Una sombra se movió en la bruma y Perrin se lanzó sobre ella, pero sólo era un remolino de aire. Se giró de nuevo y vio sombras moviéndose a su alrededor. Formas de lobos, hombres y otros seres que no lograba ver.
Haz tuyo el mundo, Joven Toro, proyectó el lobo.
Perrin se centró y pensó en aire seco. El olor a cerrado del polvo. Así debería ser el aire en un paisaje árido como aquél.
No. Como debería ser el aire, no. ¡Como era el aire! Su mente, su voluntad, sus sentimientos chocaron contra algo. Empujó a través de ello.
La niebla desapareció, evaporada por el calor. Saltador se encontraba sentado en los cuartos traseros a corta distancia.
Bien. Aprendes, transmitió.
El lobo miró hacia un lado, en dirección norte, al parecer distraído por algo. Y desapareció.
Perrin captó su olor y lo siguió hasta la calzada de Jehannah. Saltador corría a lo largo del exterior de la extraña cúpula violeta.
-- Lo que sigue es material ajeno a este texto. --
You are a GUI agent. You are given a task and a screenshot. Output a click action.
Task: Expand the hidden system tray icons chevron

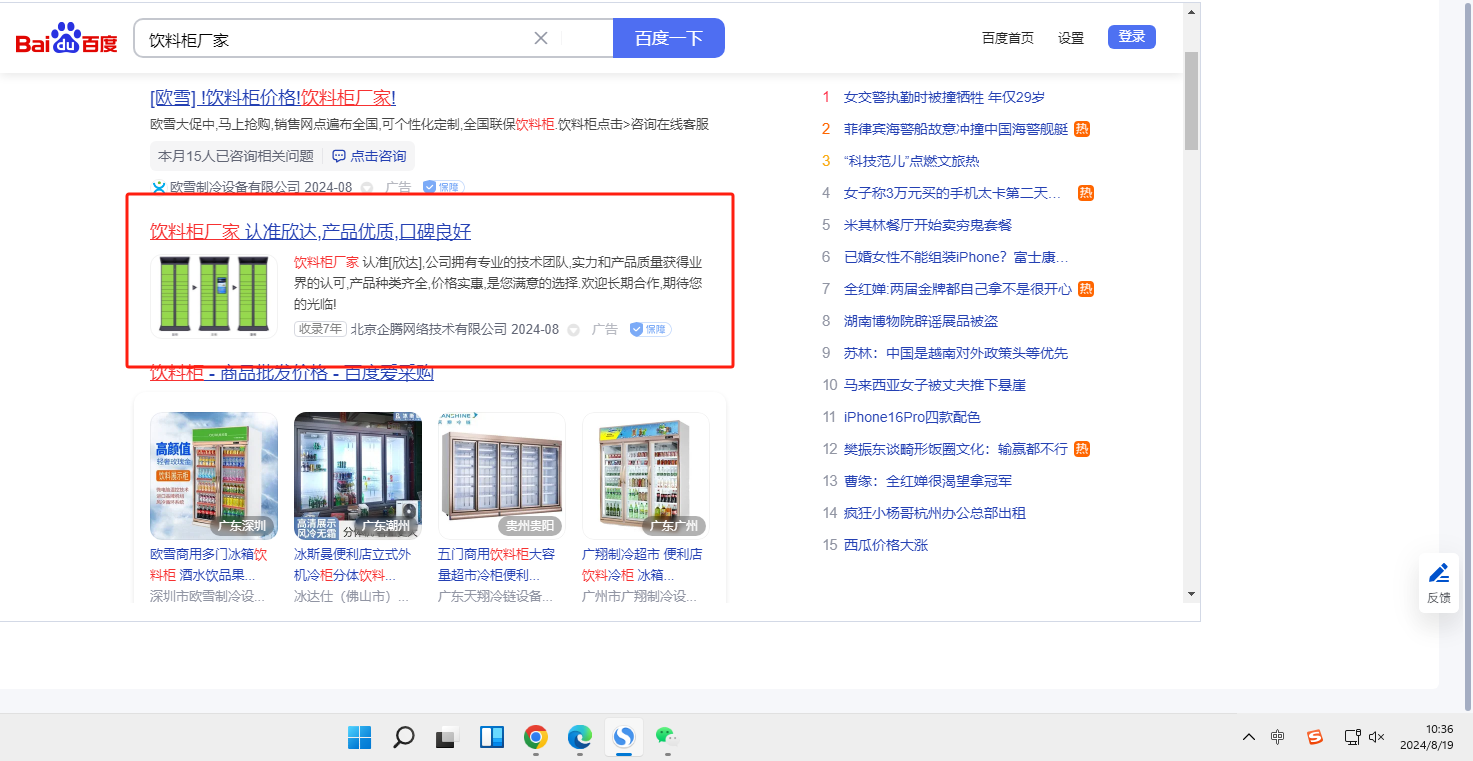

Con frecuencia saltaban de vuelta a ese sitio para ver si la cúpula desaparecía. Hasta ahora, no había ocurrido tal cosa.
Perrin reanudó la persecución. ¿El propósito de la cúpula sería atrapar lobos en su interior? Pero, de ser así, ¿por qué Verdugo no instalaba su trampa en el Monte del Dragón, donde —por alguna razón— se habían congregado tantos lobos?
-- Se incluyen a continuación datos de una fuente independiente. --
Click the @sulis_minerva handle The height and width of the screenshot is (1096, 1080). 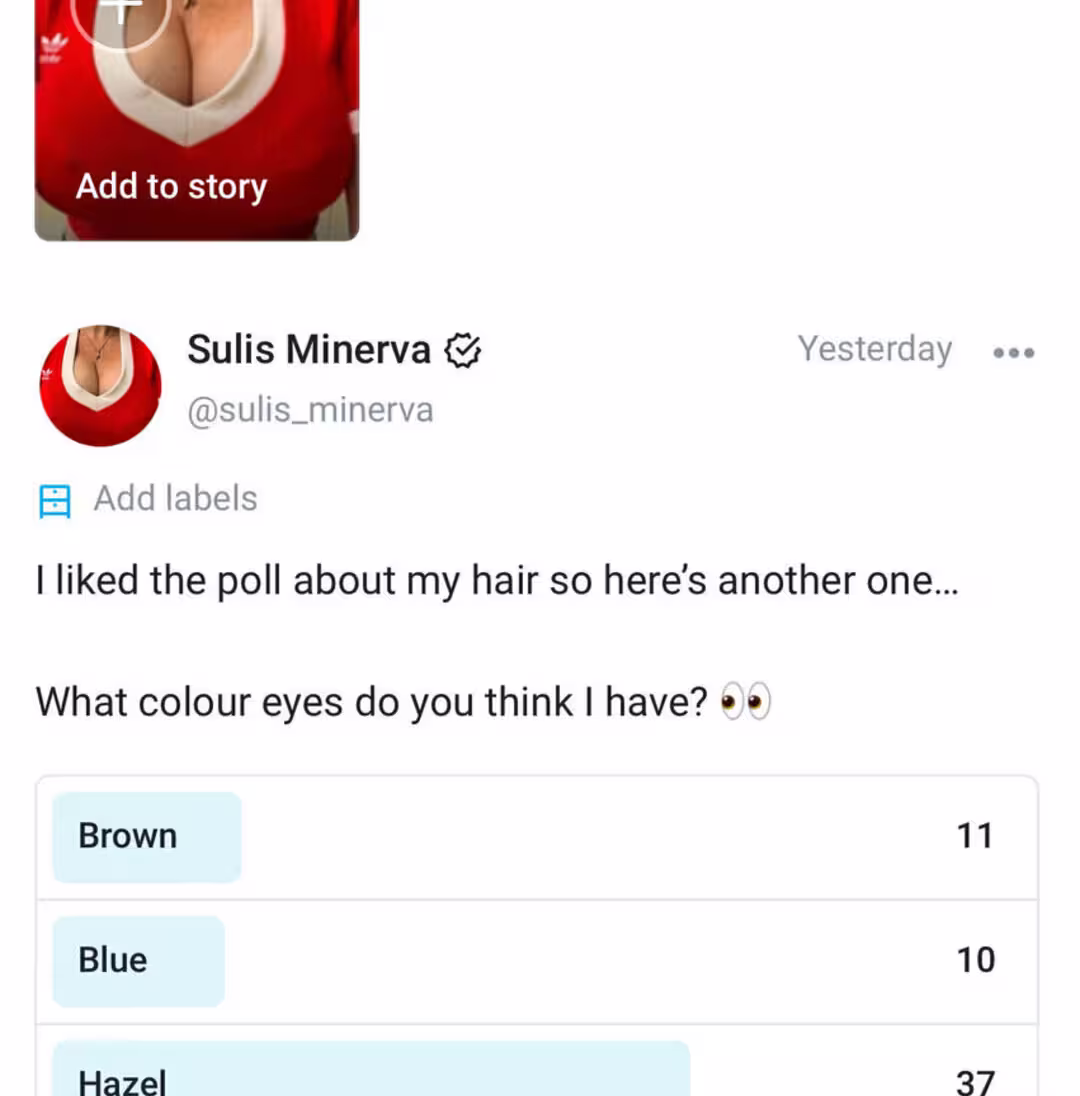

Quizá la finalidad de la cúpula era otra. Perrin memorizó unas cuantas formaciones rocosas peculiares a lo largo del perímetro de la cúpula y después siguió a Saltador hasta un saliente rocoso de poca altura. El lobo se bajó de un salto y desapareció en el aire de repente; Perrin fue tras él.
Captó el olor del destino de Saltador en el aire, a mitad de camino entre el saliente y el suelo, y se dirigió hacia allí, en pleno salto. Apareció a unos dos pies por encima de una rutilante extensión azul. Sorprendido, cayó al agua con un fuerte chapoteo.
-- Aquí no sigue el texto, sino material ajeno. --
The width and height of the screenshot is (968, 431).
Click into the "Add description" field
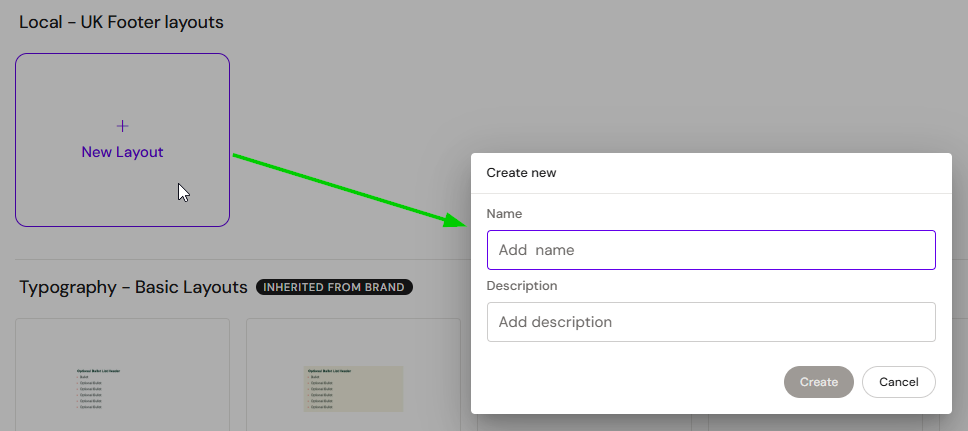coord(710,322)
Soltó el martillo y nadó con brazadas frenéticas. Saltador estaba encima del agua y lo miraba con una desaprobadora expresión lobuna.
Mal. Todavía necesitas aprender, criticó el lobo.
Perrin tosió y escupió agua.
El mar se tornó tempestuoso, pero Saltador seguía sentado tranquilamente en las encrespadas olas. De nuevo miró hacia el norte, pero después volvió los ojos hacia Perrin.
El agua te angustia, Joven Toro.
—Sólo me sorprendí —se justificó, nadando con fuerza.
¿Por qué?
¡Porque no me esperaba esto!
¿Y por qué esperar algo? Cuando sigues a otro, es posible que acabes en cualquier sitio.
—Lo sé.
Perrin escupió una bocanada de agua. Apretó los dientes y después se imaginó de pie en el agua, como Saltador. Gracias a la Luz, se alzó sobre el mar y se quedó erguido sobre la superficie. Era una sensación extraña notar bajo él las ondulaciones del agua.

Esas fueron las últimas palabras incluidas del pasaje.